In aquatic animals, there are several different methods employed to maintain osmotic homeostasis. Most marine invertebrates are osmoconformers, meaning that they maintain the concentration of solutes in their own body to conform with that of their environment. The downside of this is that it is dependent on a stable water composition.

The next group are the osmoregulators, who regulate the concentration of solutes and solvents in their cells. There are two different kinds of osmoregulators: marine osmoregulators and freshwater osmoregulators. Marine osmoregulators have to deal with high solute concentration in their environment, and a constant tendency to lose water. To cope they drink large amounts of water and use active transport (that which is not caused by a natural tendency, but by expending energy) to remove chloride ions (and subsequently sodium ions) from their body. Freshwater osmoregulators have the opposite problem, which is too much water. They drink very little water, and excrete lots of water in their urine, while obtaining new salts and minerals from food.

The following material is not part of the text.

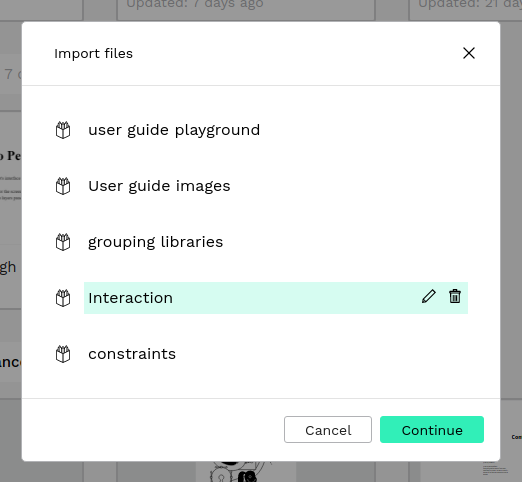This screenshot has height=482, width=522.
Task: Click the file icon beside user guide playground
Action: (x=63, y=130)
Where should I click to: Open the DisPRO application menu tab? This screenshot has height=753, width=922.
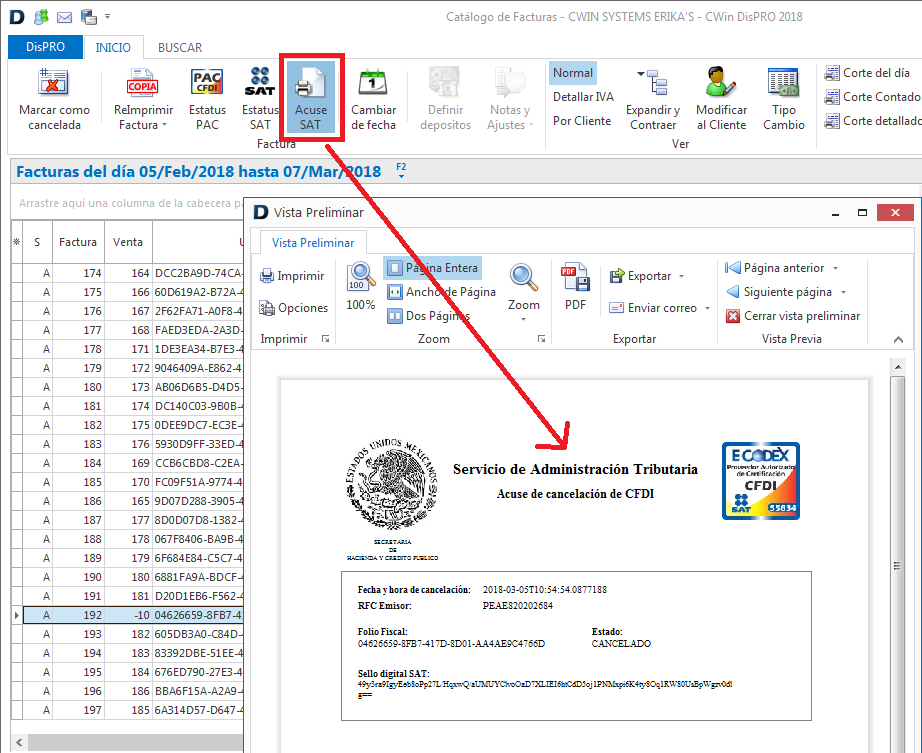[46, 47]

Salmon are an interesting case, because they spend most of their life in salt water and return to freshwater later on. When in freshwater, they function as regular freshwater osmoregulators, but they need to deal with extra salt in the ocean. In order to cope, they secrete the steroid hormone cortisol, which stimulates chloride cells to grow. These chloride cells secrete salt out of the body, and maintain osmotic homeostasis.

In order to live in different environments, different animals have different methods for keeping the concentration of water and salts in their bodies at an optimal level. These methods used include osmoconformity, and marine and freshwater osmoregulation. Osmosis can be either a problem that needs to be solved, or a necessary property that functions as a tool, especially in the kidneys. Whatever the case, creation has many ways of correcting for it, and even harnessing it.